First, we create a Kubernetes cluster using Pulumi's `pulumi_eks` module which simplifies the setup of an Amazon EKS cluster. After the cluster is provisioned, we install KFServing using the `pulumi_kubernetes` provider—this involves applying the necessary Kubernetes manifests.

Finally, we define an `InferenceService` resource that tells KFServing how to serve the model. For this example, we'll use a prebuilt image that serves a simple sklearn model, but in a production environment, you would replace this with your own model's image.

```python
import pulumi
import pulumi_eks as eks
import pulumi_kubernetes as k8s

# Create an EKS cluster
eks_cluster = eks.Cluster('my-eks-cluster')

# Use the kubeconfig of the generated EKS cluster to interact with the cluster
kubeconfig = eks_cluster.kubeconfig.apply(lambda kc: kc)

# Set up the Kubernetes provider using the kubeconfig from the EKS cluster
k8s_provider = k8s.Provider('k8s-provider', kubeconfig=kubeconfig)

# Install KFServing (Knative and Cert Manager are prerequisites)
# The manifests are examples, and should be replaced by actual urls to KFServing YAML files
# usually obtained from the official KFServing GitHub repository.
kfserving_namespace = k8s.core.v1.Namespace('kfserving-namespace',
    metadata={'name': 'kfserving-system'},
    opts=pulumi.ResourceOptions(provider=k8s_provider))

cert_manager_yaml = k8s.yaml.ConfigFile('cert-manager',
    file='https://github.com/jetstack/cert-manager/releases/download/v1.0.4/cert-manager.yaml',
    opts=pulumi.ResourceOptions(provider=k8s_provider, depends_on=[kfserving_namespace]))

knative_serving_yaml = k8s.yaml.ConfigFile('knative-serving',
    file='https://github.com/knative/serving/releases/download/v0.18.0/serving-crds.yaml',
    opts=pulumi.ResourceOptions(provider=k8s_provider, depends_on=[cert_manager_yaml]))

kfserving_yaml = k8s.yaml.ConfigFile('kfserving',
    file='https://github.com/kubeflow/kfserving/releases/download/v0.5.0/kfserving.yaml',
    opts=pulumi.ResourceOptions(provider=k8s_provider, depends_on=[knative_serving_yaml]))

# Define an InferenceService using a prebuilt sklearn model image
sklearn_inference_service = k8s.yaml.ConfigGroup(
    'sklearn-inferenceservice',
    files=['./sklearn-inferenceservice.yaml'],
    opts=pulumi.ResourceOptions(provider=k8s_provider, depends_on=[kfserving_yaml])
)

# Export the cluster's kubeconfig
pulumi.export('kubeconfig', kubeconfig)
```

Please replace `'./sklearn-inferenceservice.yaml'` with the actual path to the InferenceService manifest file, it should look something like this:

```yaml
apiVersion: "serving.kubeflow.org/v1alpha2"
kind: "InferenceService"
metadata:
  name: "sklearn-iris"
  namespace: "kfserving-system"
spec:
  default:
    predictor:
      sklearn:
        storageUri: "gs://kfserving-samples/models/sklearn/iris"
```

In this InferenceService manifest, `storageUri` points to a Google Cloud Storage bucket containing the trained machine learning model.

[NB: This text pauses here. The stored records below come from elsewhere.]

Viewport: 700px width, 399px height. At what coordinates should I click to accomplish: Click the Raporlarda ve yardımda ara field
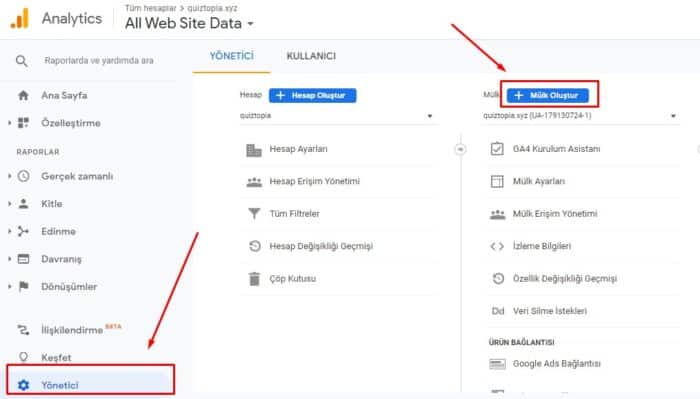99,61
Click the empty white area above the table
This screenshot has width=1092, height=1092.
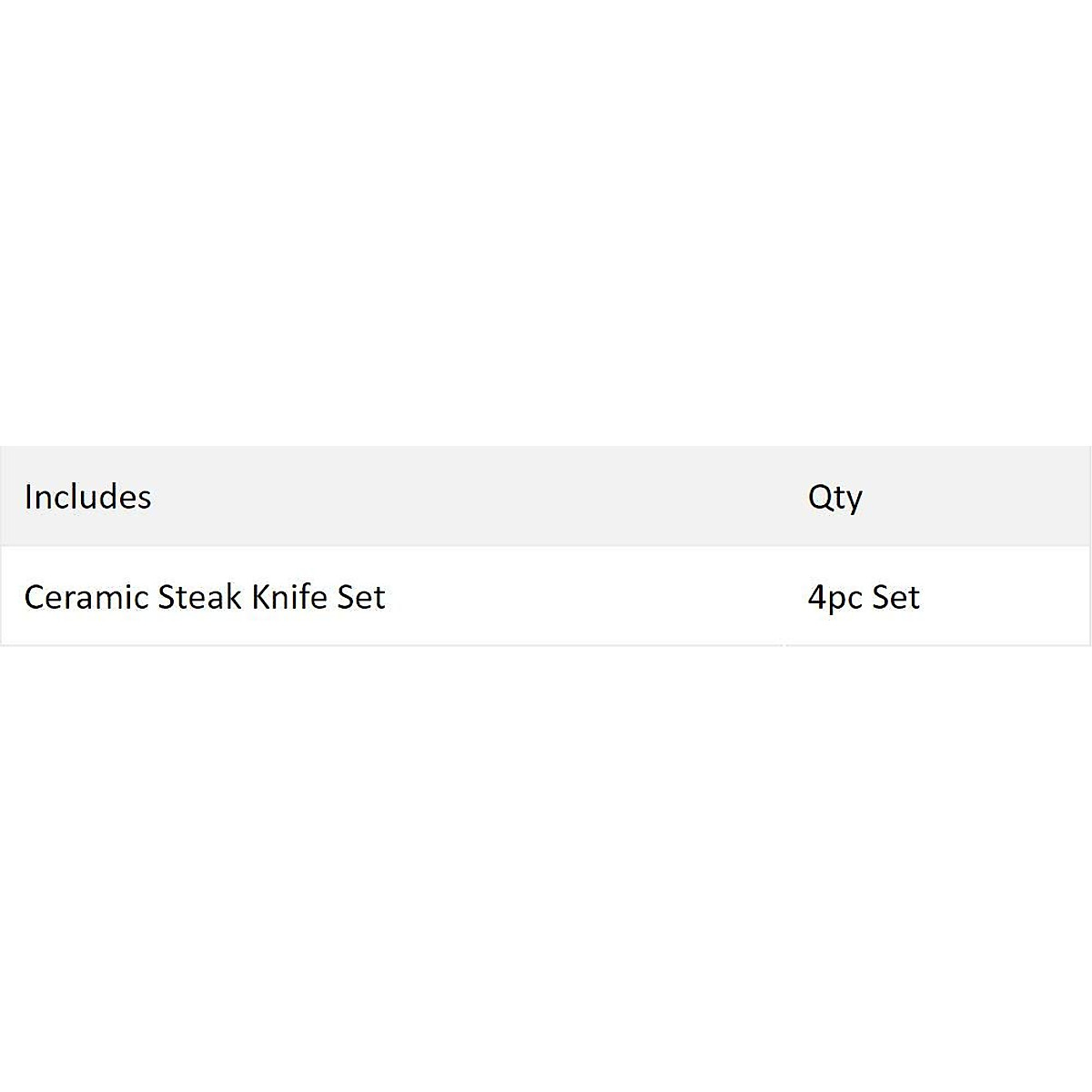(x=546, y=228)
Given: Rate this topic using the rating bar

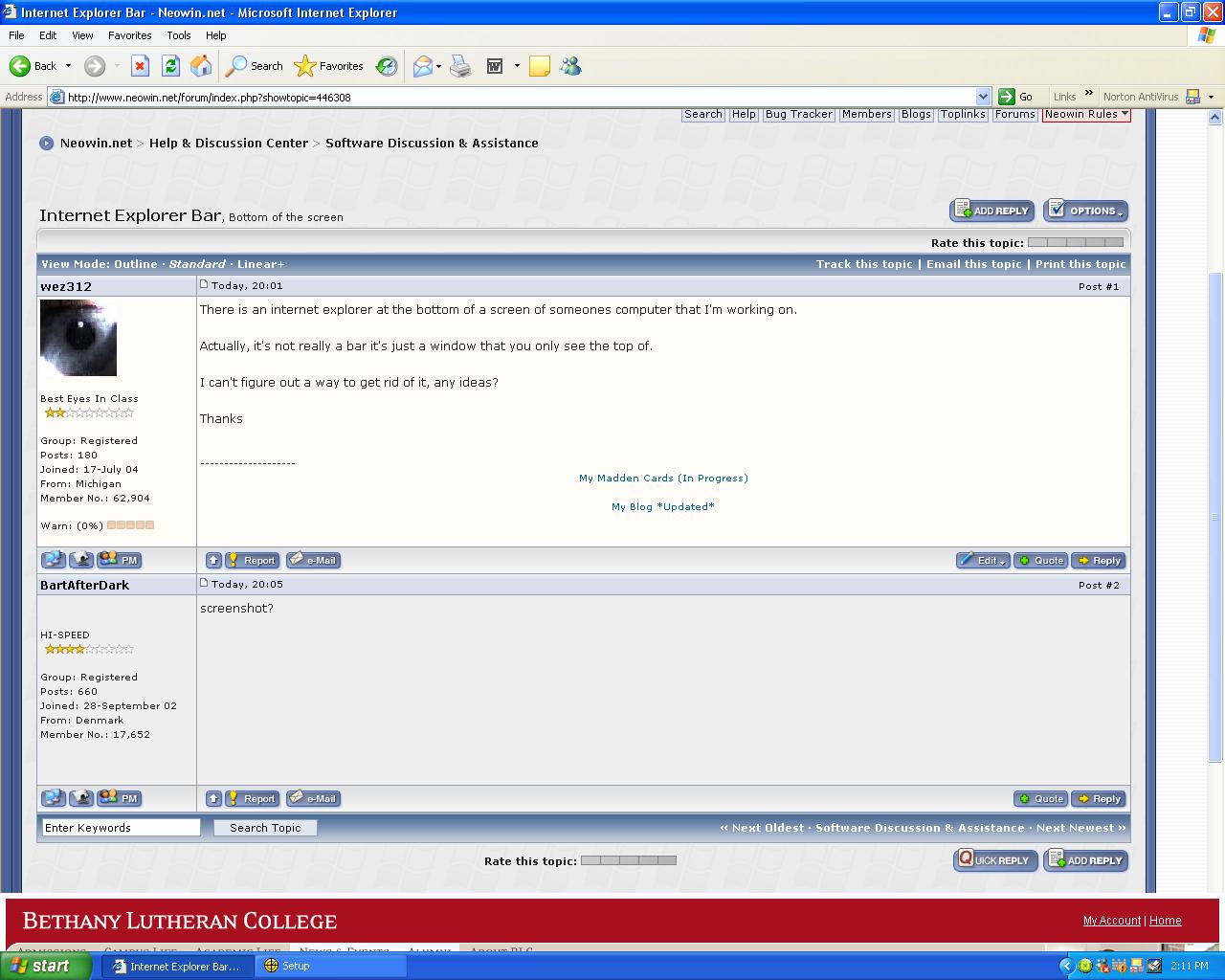Looking at the screenshot, I should pyautogui.click(x=1077, y=242).
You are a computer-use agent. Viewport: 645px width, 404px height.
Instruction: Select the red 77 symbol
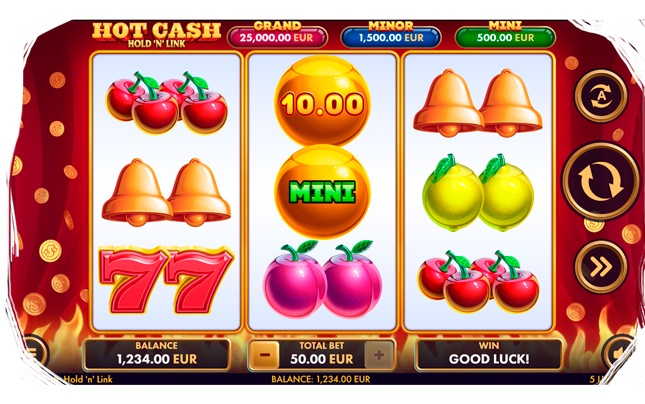167,280
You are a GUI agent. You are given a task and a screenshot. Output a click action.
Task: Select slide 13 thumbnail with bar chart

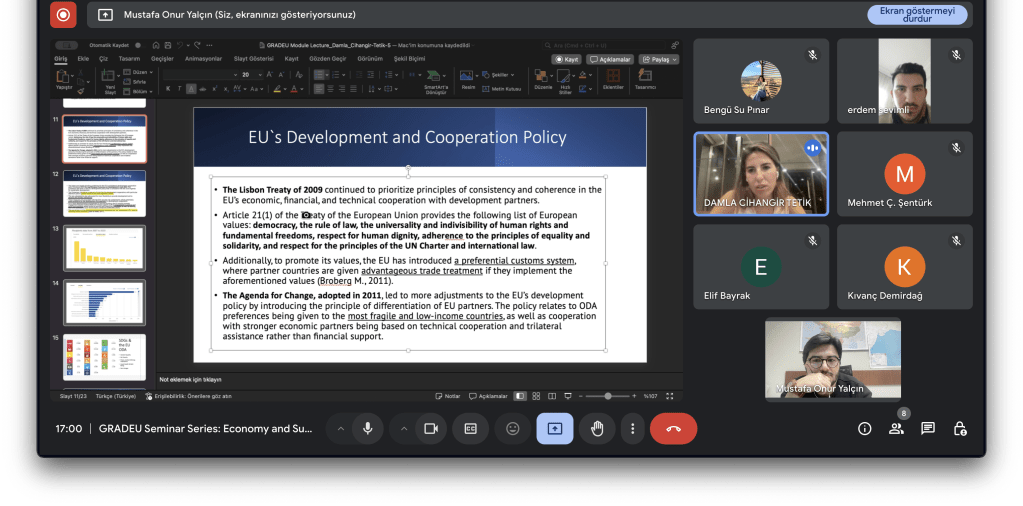click(x=104, y=246)
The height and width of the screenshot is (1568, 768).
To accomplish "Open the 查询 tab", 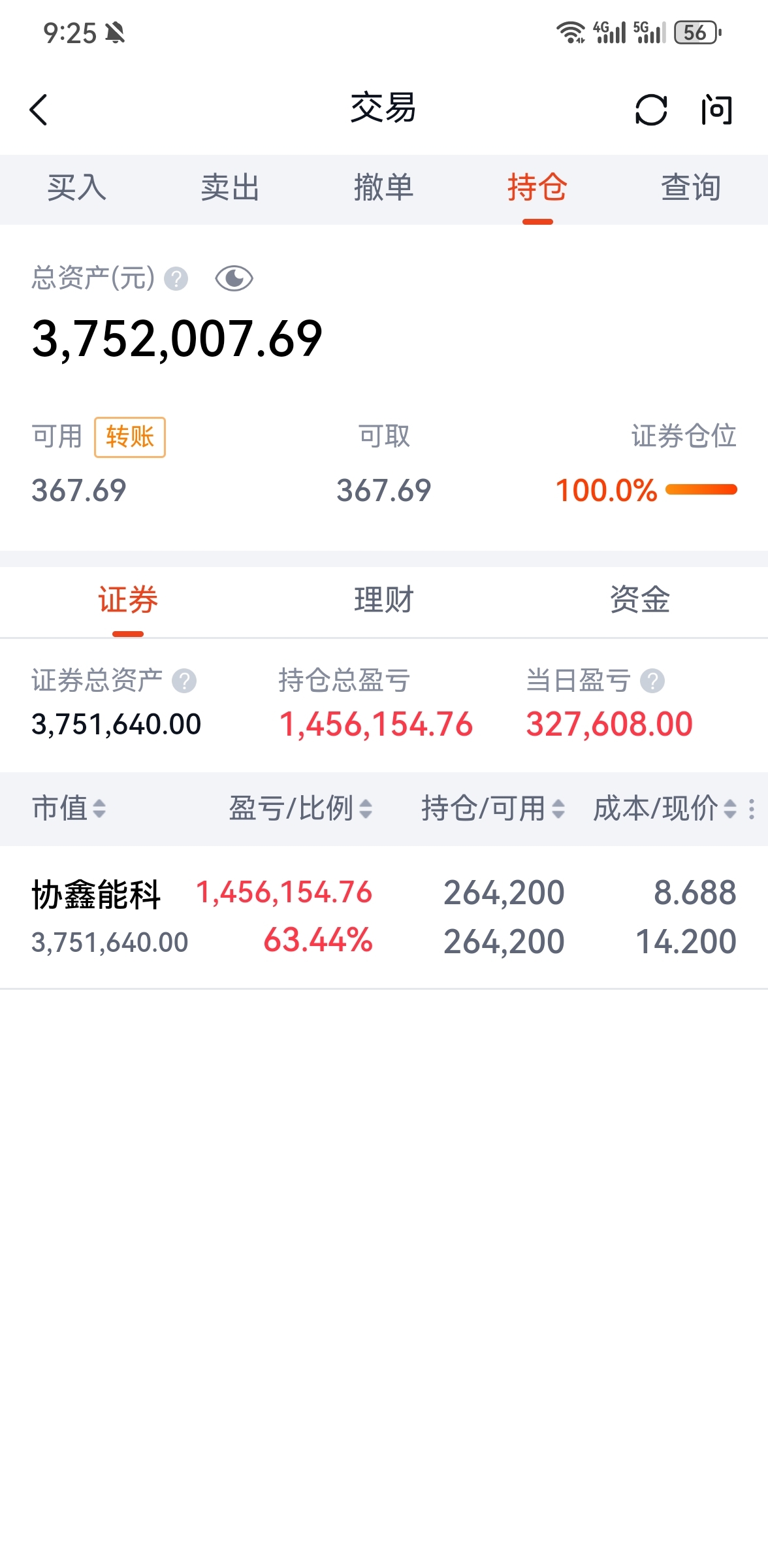I will pos(691,188).
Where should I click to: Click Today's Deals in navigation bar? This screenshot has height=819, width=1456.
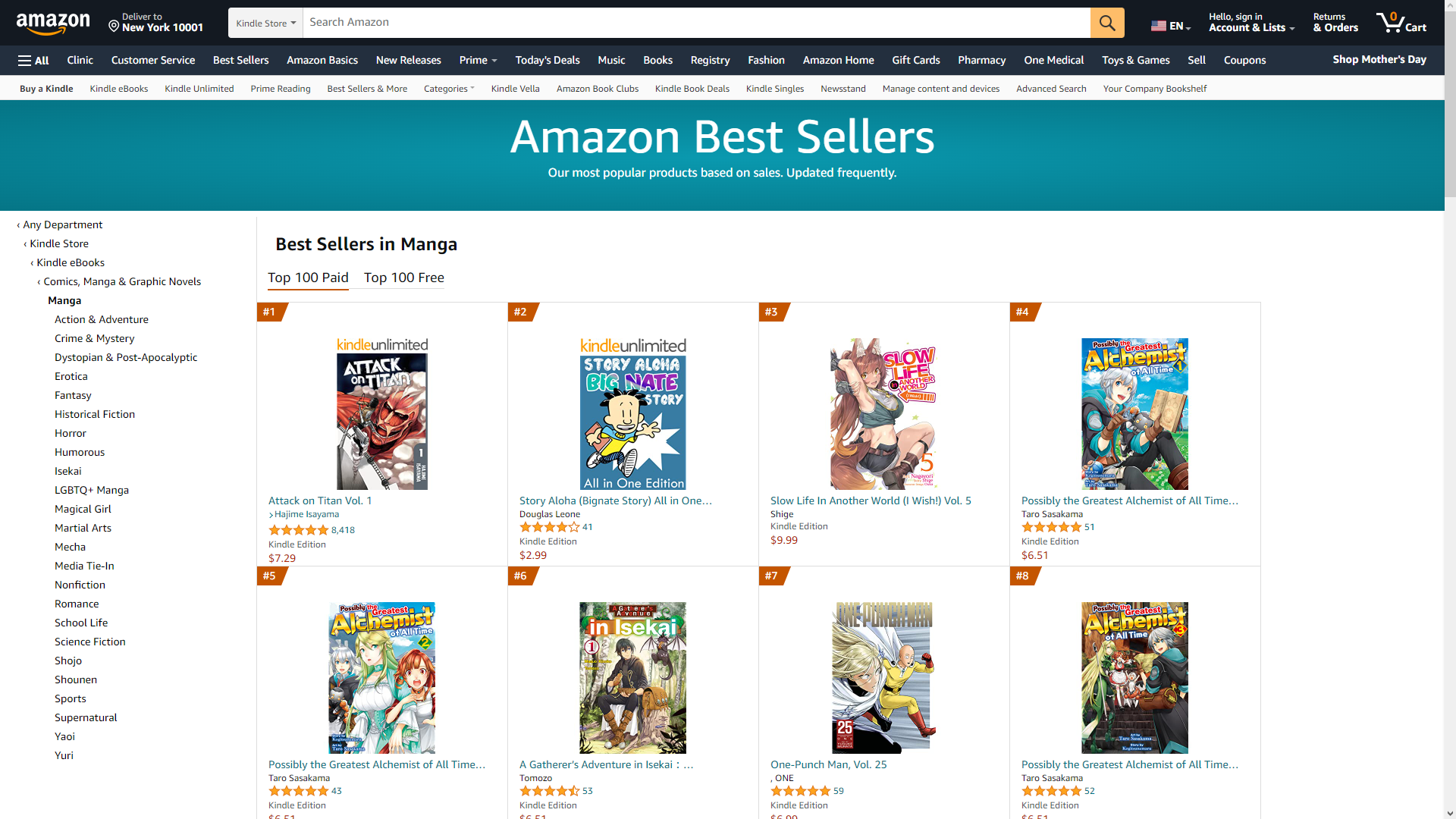(548, 60)
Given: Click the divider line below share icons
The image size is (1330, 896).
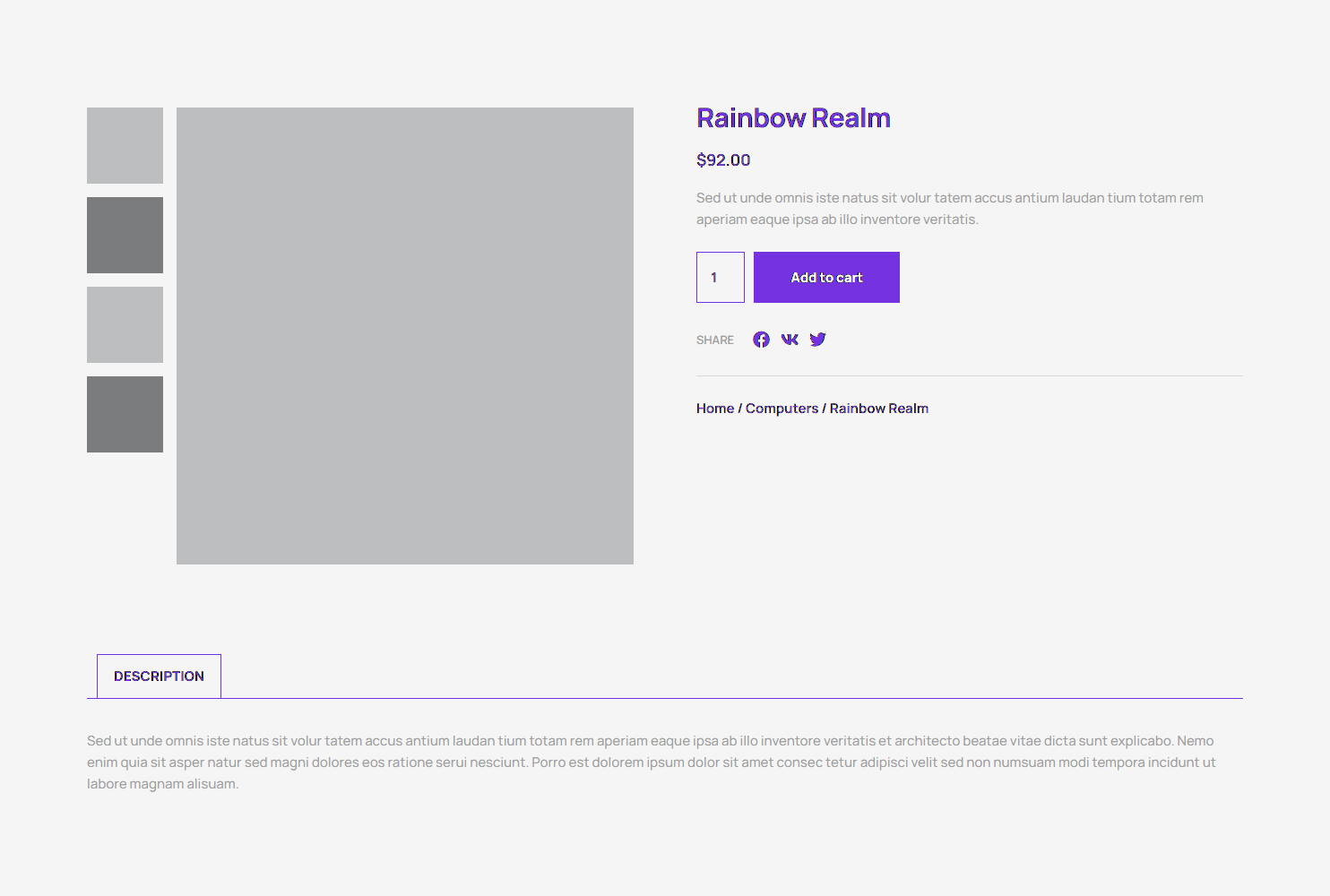Looking at the screenshot, I should [969, 376].
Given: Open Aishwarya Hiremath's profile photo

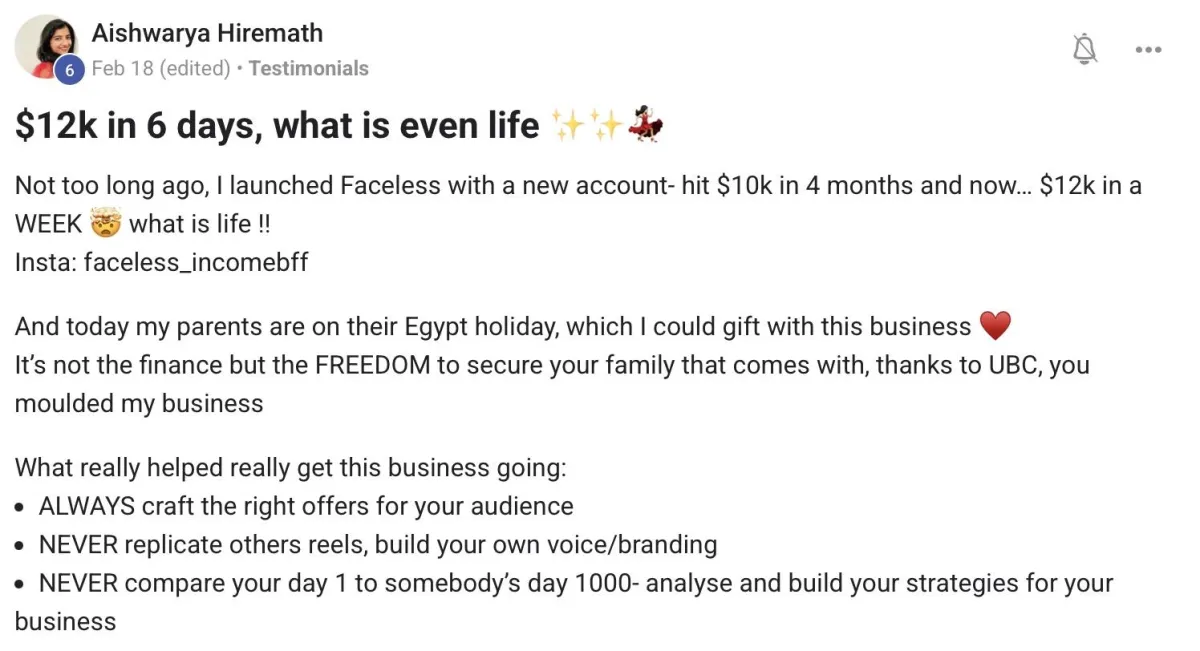Looking at the screenshot, I should coord(48,44).
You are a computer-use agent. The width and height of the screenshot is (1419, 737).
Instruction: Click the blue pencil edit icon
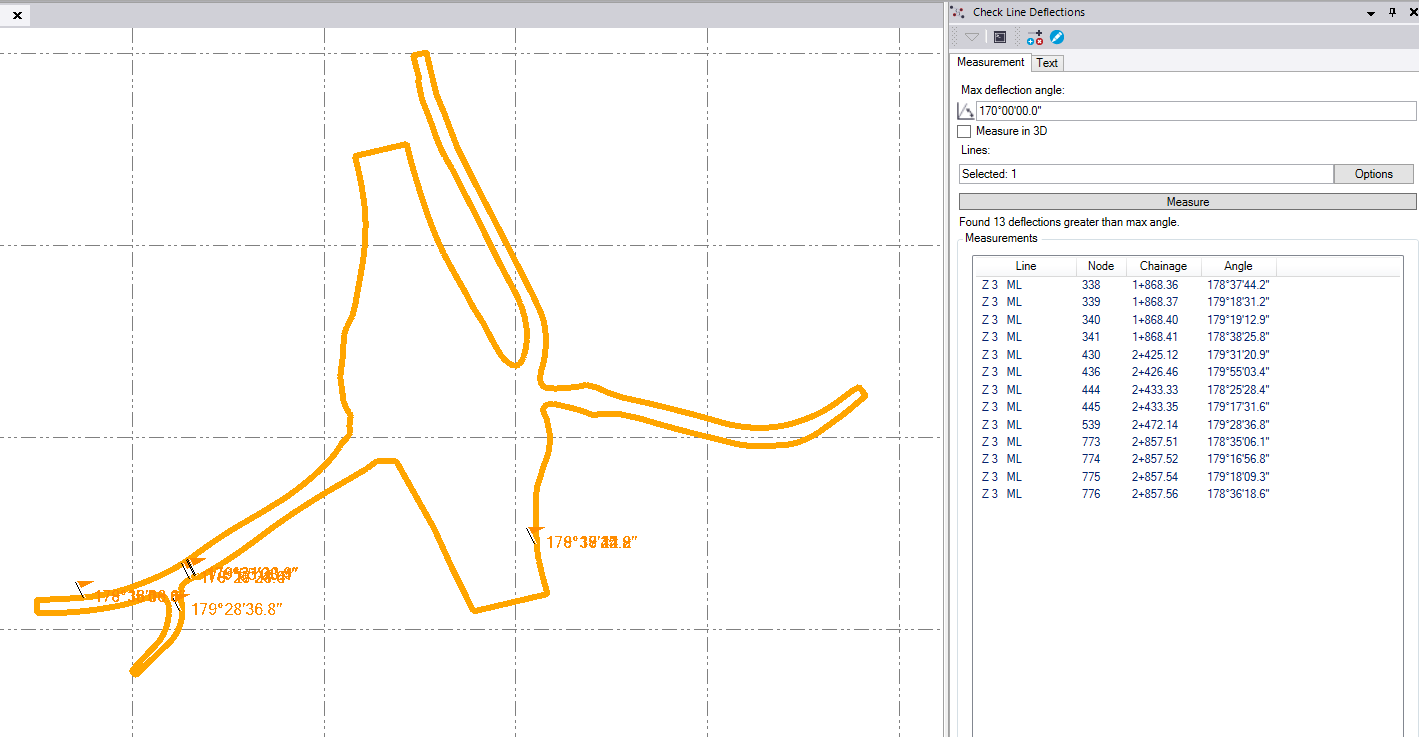tap(1057, 37)
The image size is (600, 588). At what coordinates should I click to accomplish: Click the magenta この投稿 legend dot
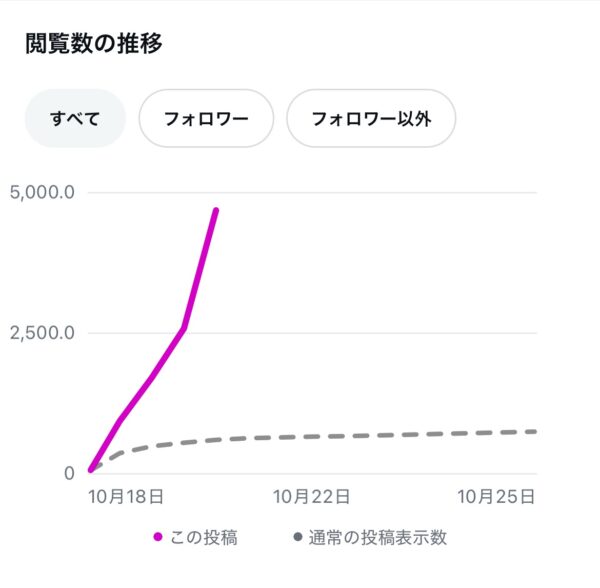tap(158, 538)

KFServing will pull this model and serve it. You will need to change this URI to point to your model's storage location.

Make sure you have access to a Kubernetes cluster and have set up your Pulumi credentials for both AWS and Kubernetes before running this program. Your machine learning model should be containerized and pushed to a container registry where Kubernetes can pull it from.

After running this program with Pulumi, you should have an EKS cluster running with KFServing installed, ready to serve your machine learning model. You can interact with the KFServing InferenceService using Kubernetes tools like `kubectl` to send inference requests and receive predictions.